5.1. Deformation Gradient

Furthering our discussion of large deformation solid mechanics, we continue to use the notation presented in Fig. 4.1. We restrict our attention to some time \(t \in (0,T)\), and consider the corresponding configuration mapping \(\varphi_t\), which can be mathematically represented via \(\varphi_t : \bar \Omega \rightarrow \mathbb{R}_3\). The deformation gradient \(\mathbf{F}\) is given by the gradient of this transformation,

(5.1)\[\mathbf{F} = \frac{\partial \varphi_t}{ \partial \mathbf{X}} ,\]

or in index notation,

(5.2)\[F_{iJ} = \frac{\partial \varphi_{ti}}{ \partial X_J} .\]

In (5.2) and throughout this documented unless otherwise noted, lower case indices are associated with coordinates in the spatial frame and upper case indices with material coordinates. Repeated indices of either case imply summation.

The deformation gradient is the most basic object used to quantify the local deformation at a point in a solid. Most kinematic measures and concepts we will discuss rely on it explicitly for their definition. For example, elementary calculus provides a physical interpretation of the determinant of \(\mathbf{F}\). Consider a cube of material in the reference configuration (see Fig. 5.1) whose sides are assumed to be aligned with the coordinate axes \(X_I, I=1,2,3\). The initial differential volume \(\mathrm{d} V\) of this cube is given by

(5.3)\[\mathrm{d} V = \mathrm{d} X_1 \mathrm{d} X_2 \mathrm{d} X_3 .\]

If we now consider the condition of this cube of material after the deformation \(\varphi_t\) is applied, we notice that its volume in the current configuration \(\mathrm{d} v\) is that of the parallelepiped spanned by the three vectors \(\varphi_t ( \overrightarrow{\mathrm{d}X_J})\), where the notation \(\overrightarrow{\mathrm{d}X_J}\) is used to indicate a reference vector in coordinate direction \(J\) with magnitude \(\mathrm{d} X_J\). This volume can be written in terms of the vector triple product,

(5.4)\[\mathrm{d} v = \varphi_t ( \overrightarrow{\mathrm{d}X_1}) \cdot \varphi_t ( \overrightarrow{\mathrm{d}X_2}) \cdot \varphi_t ( \overrightarrow{\mathrm{d}X_3}) .\]

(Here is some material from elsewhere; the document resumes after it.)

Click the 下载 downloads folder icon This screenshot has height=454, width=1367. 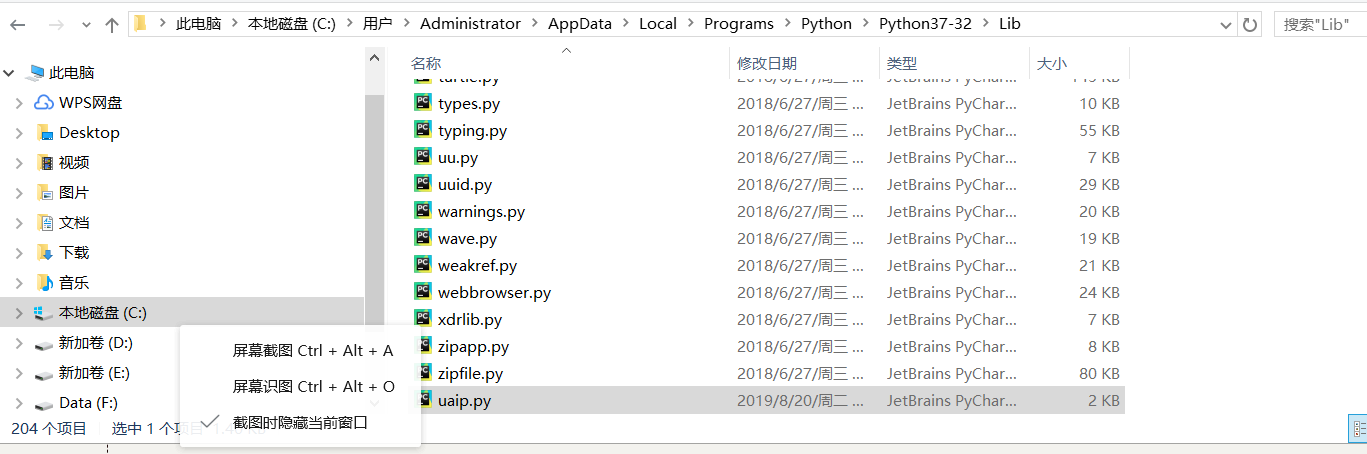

../_images/deformation_measures-fig01.png — Fig. 5.1 Deformation of a volume element as described by the configuration mapping \(\varphi_t\).

If we consider any differential vector \(\overrightarrow{\mathrm{d} R}\) in the reference configuration, the calculus of differentials tells us that application of the mapping \(\varphi_t\) will produce a differential vector \(\overrightarrow{\mathrm{d} r} = \varphi_t ( \overrightarrow{\mathrm{d} R} )\) whose coordinate are given by

(5.5)\[(\overrightarrow{\mathrm{d} r})_i = \frac{\partial \varphi_{ti}}{\partial X_K}( \overrightarrow{\mathrm{d} R} )_K .\]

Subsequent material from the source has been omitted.